Тепнин говорил сразу по двум телефонам. Я сунул ему на стол рапорт, и он, продолжая что-то говорить, принялся читать. Сначала он закончил разговор по телефону, пообещав, что все будет улажено, потом еще раз перечитал рапорт и сказал:
— Надо человека перевоспитывать. Работать с людьми надо, ясно?
— Почему вы ее боитесь наказать?
— Не кипятитесь, Борис Андреевич, не советую.
…И вот теперь, оказывается, приказ на увольнение Зоси готов, и мне, честно говоря, не по себе. И совсем непонятно, почему Тепнин, недавно записавший Зосю в ведомость на премию, вспомнил вдруг о моем рапорте? Этого только не хватало, чтобы из-за меня уволили человека.
«Загорску» предстояло надолго застрять в доке. Надо было сменить часть обшивки в носу, залатать пробоины, к тому же в блоке двигателя обнаружили трещину. Для нас, доковиков, наступили сравнительно легкие дни. Единственное, что нам портило жизнь, это западные ветры, которые у нас называются прижимными, потому что они поджимают доки к берегу. Эти ветры принесли городу дожди, а нам целые флотилии бревен, которые бесконечным потоком плыли к заводу от целлюлозно-бумажного комбината. Бревна заполняли пространства между доками и судами, около них скапливался мазут, пожарная охрана запрещала сварку, работа приостанавливалась.
…Когда я подошел к доку, вдоль пирса бродили ночные дежурные с длинными баграми и проталкивали бревна, на всю мощь работал катер, упираясь носом в пирс: скользкие бревна устремлялись в поток, рожденный винтами, но, как только катер прекращал работу, бревна тянуло назад.

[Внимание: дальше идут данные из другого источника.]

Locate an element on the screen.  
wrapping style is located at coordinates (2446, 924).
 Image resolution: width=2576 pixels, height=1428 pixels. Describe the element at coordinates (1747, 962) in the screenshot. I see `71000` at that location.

— Владимир Иванович, — распорядился я, — надо выделить четырех человек отгонять бревна, смотрите, сколько скопилось между ними мазута, придет пожарник — скандала не миновать.
— Что, у нас своей работы мало? Надо котлы Регистру сдавать, системы прохудились совсем. Мы не с бревнами работаем…
Он долго отнекивался, потом выделил четырех машинистов и обратился к ним с яркой речью:
— Если по-хозяйски, то здесь так чисто можно сделать, купаться будете. Чего ухмыляетесь? Я помню, мы в этом заливе купались, ныряли прямо с дока, а сейчас попробуй нырни — век не отмоешься! И куда только смотрит директор бумажного комбината! О чем думает капитан порта? Можно поставить боны? Можно. За то, что топливо сливают, штрафовать нещадно. Государственное добро между пальцев течет! На месте директора я бы их так пропесочил, а то каждый, кому не лень, старается ночью мазут спустить. Да дай мне бригаду, я за два часа эти бревна выловлю и куда надо доставлю — только заплати.
— Правильно, — сказал я. — Вот и будешь начальником по очистке акватории.
И он ушел впереди четырех парней с длинными баграми, напоминающими копья.
У меня самая большая каюта, здесь я собираю совещания, делаю разборы докований, есть диван, где можно ночью вздремнуть, если ждешь судно, есть кульман — можно чертить, на полке — куча учебников и справочников, все под рукой. Получу ли я в другом месте такие условия — не знаю.
Ко мне часто приходят друзья. Андрей из технического отдела, обычно сидит и курит молча, я не беспокою его расспросами, я знаю, что даже в эти минуты отдыха он что-либо обдумывает.